QUEENSRŸCHE – Speaking in Digital: A Conversation with Queensryche (1986 EMI America promo interview LP)

Here’s a nice little rarity for you, a full-length Queensryche interview disc from the Rage For Order era.  Promos are a funny thing for reviewing (and this is our second Queensryche promo review).  These records were never made for sale, therefore nobody reviews them.  Nobody…but us.  Is there any rock knowledge or collector’s value to be gleaned from this disc?  Let us find out.
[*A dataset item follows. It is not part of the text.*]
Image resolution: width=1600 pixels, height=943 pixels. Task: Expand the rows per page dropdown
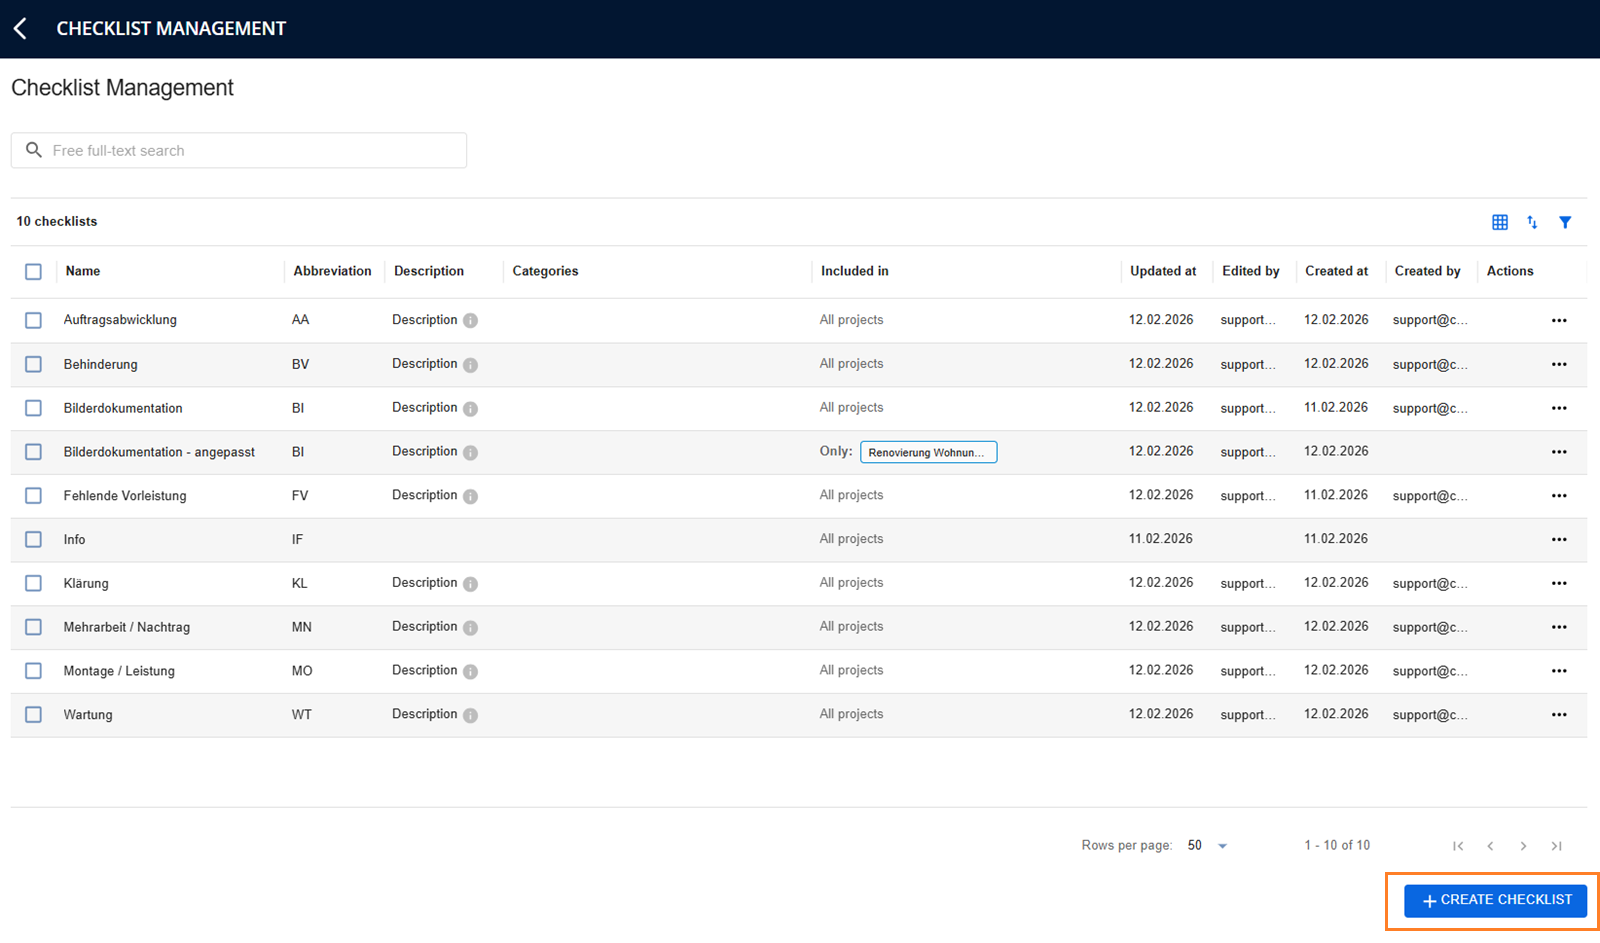1207,846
It’s an attractive record, Geoff Tate’s digitally distorted face in black & white.  No Try-Ryche, but a neat digital Queensryche logo.  The interview is conducted by radio DJ Ralph Tortoro.  A very low-key Geoff Tate begins by answering general questions about the beginning of the band and their independent EP.  Chris DeGarmo is a bit more engaged and adds the details.  Shy Michael Wilton speaks up only on occasion.

You’ll also get bits and pieces of music:  Snippets of “Queen of the Reich”, “Warning”, and “Gonna Get Close to You”.  There are four full songs too:  a massive “Screaming in Digital” (so hot on vinyl!), “I Dream in Infrared”, “Chemical Youth” and “The Whisper”.

Interesting things I noted while listening:

  1. They hadn’t settled on the name Queensryche for the band until they had to print up the first EP, forced to make a decision.
  2. Maiden was one of their favourite bands to cover according to Chris.
  3. Tate clearly didn’t like being called “metal” even back in 1986.
  4. “NM 156” from The Warning is hailed as the track that showed the way of the future of Queensryche.
  5. Steve Harris loved The Warning and asked for Queensryche to open for Iron Maiden.
  6. Rage for Order is a “loose concept” album, examining order over three levels:  order in relationships, political order, and technological order.
  7. Other questions remain unasked.

The new digitally enhanced Queensryche of 1986 was destined to confuse people in the short term, gradually winning over fans as time went on and people “got” the album.  If you want to deepen your understanding of its themes, this record will help.  There’s more too; we won’t tell you everything.  As a fan, you should be able to decide if Speaking in Digital is the kind of thing you want in your rock and roll reference library.  The young, shy Queensryche interviewed on this LP are as cold as the machines that are striving for order in the lyrics.  It’s a dry but interesting listen.

3/5 stars

 

 

10 comments

  1. You need the ultra-rare blue ring Rage for Order CD as a companion piece to this. I’ve got one, it’s the latest Queensrÿche craze. Apparently they only printed a few hundred of these on CD and only here in the United States. I’ve got the blue ring cassette too, but I’m pretty sure the blue ring CD is WAY more valuable.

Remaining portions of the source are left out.